Jalan macet terjadi di mana-mana. Apalagi di zaman transportasi semakin maju seperti sekarang ini. Hampir setiap orang memiliki kendaraan, baik roda dua ataupun juga roda empat. Akibatnya, jalan-jalan penuh kendaraan. Gambaran seperti itu
tidak terkecuali juga terjadi di Saudi Arabia, sebuah negeri yang masuk
kategori kaya minyak, menjadikan rakyatnya kaya dan tidak terlalu sulit
untuk memiliki mobil pribadi.
Kemacetan
di Saudi Arabia tidak saja karena banyaknya kendaraan bermotor, tetapi
juga oleh karena banyaknya orang. Lebih-lebih hal itu terjadi di
musim haji. Jama’ah haji pada setiap tahun yang jumlahnya tidak kurang
dari 4 juta orang yang datang dari berbagai penjuru dunia, menjadikan
kota Makkah dan Madinah dipenuhi kendaraan dan juga para pejalan kaki.

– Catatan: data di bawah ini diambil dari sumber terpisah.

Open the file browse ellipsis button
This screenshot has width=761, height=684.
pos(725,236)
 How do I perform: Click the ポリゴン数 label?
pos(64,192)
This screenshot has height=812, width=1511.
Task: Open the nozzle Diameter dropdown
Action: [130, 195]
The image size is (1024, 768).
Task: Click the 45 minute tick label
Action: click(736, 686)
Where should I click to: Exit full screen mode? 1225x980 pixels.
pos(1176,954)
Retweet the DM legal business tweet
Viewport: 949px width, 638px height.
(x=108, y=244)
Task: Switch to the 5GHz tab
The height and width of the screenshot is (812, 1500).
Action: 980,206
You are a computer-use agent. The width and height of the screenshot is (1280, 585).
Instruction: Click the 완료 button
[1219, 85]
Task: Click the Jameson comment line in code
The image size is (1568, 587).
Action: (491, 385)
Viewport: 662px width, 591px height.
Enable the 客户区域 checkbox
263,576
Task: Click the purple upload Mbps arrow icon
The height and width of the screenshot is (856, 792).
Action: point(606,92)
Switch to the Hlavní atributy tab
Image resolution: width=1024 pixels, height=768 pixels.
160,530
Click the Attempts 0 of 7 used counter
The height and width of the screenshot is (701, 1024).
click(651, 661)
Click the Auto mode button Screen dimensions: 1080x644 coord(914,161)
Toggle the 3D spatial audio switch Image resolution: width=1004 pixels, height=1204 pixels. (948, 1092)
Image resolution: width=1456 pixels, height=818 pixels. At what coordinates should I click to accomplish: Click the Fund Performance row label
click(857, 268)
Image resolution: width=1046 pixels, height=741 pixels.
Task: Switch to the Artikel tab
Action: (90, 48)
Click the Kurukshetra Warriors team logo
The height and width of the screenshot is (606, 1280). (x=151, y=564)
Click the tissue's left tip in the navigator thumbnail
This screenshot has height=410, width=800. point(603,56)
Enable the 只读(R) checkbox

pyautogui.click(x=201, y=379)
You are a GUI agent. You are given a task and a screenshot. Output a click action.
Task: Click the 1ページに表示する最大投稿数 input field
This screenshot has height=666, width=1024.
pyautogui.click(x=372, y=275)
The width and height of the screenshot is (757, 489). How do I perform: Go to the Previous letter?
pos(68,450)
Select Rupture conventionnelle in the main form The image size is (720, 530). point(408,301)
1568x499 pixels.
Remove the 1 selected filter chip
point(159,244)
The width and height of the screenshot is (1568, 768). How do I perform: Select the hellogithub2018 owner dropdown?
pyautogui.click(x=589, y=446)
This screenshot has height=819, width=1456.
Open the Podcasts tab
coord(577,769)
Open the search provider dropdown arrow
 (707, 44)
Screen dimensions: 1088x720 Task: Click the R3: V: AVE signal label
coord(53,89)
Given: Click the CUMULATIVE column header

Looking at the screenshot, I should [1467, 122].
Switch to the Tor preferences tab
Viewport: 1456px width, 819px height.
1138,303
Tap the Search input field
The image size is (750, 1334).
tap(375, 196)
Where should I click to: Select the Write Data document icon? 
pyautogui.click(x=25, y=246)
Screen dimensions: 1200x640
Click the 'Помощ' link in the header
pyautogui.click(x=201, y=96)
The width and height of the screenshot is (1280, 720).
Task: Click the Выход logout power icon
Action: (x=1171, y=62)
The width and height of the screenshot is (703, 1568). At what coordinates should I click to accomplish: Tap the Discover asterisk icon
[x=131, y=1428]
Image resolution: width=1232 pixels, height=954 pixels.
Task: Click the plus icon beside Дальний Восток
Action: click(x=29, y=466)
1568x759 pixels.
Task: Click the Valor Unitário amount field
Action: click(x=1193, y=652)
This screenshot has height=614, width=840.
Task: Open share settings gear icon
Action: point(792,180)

Bisa dibayangkan, para tamu yang dalam waktu bersamaan berjumlah lebih dari 4 juta orang, menjadikan kota itu penuh sesak. Lebih-lebih lagi, dalam pelaksanaan haji, mereka semua melakukan mobilitas, yaitu dari Makkah ke Arafah, lalu ke Muzdalifah, dan berlanjut ke Mina. Di Mina mereka menginap beberapa hari, kemudian bergerak lagi menuju ke Makkah.
Jama’ah haji yang semuanya menginap
di lembah Mina menjadikan tempat itu bagaikan lautan manusia. Mereka
berada di tenda-tenda yang disiapkan oleh pemerintah. Dari tenda masing-masing,
mereka berjalan menuju tempat pelemparan jumrah dalam waktu yang
bersamaan. Akibatnya, jalan-jalan dipadati oleh ratusan ribu orang. Jalan-jalan menuju dan kembali dari tempat itu hingga tampak bagaikan aliran sungai. Mereka bergerak bagaikan air bah tanpa putus-putusnya.
Dulu
sebelum diatur rapi seperti sekarang ini terjadi kesemrawutan luar
biasa. Kemacetan bukan berupa kendaraan, tetapi oleh pejalan kaki. Bisa
dibayangkan pejalan kaki saja bisa macet, dan bahkan saling tubrukan.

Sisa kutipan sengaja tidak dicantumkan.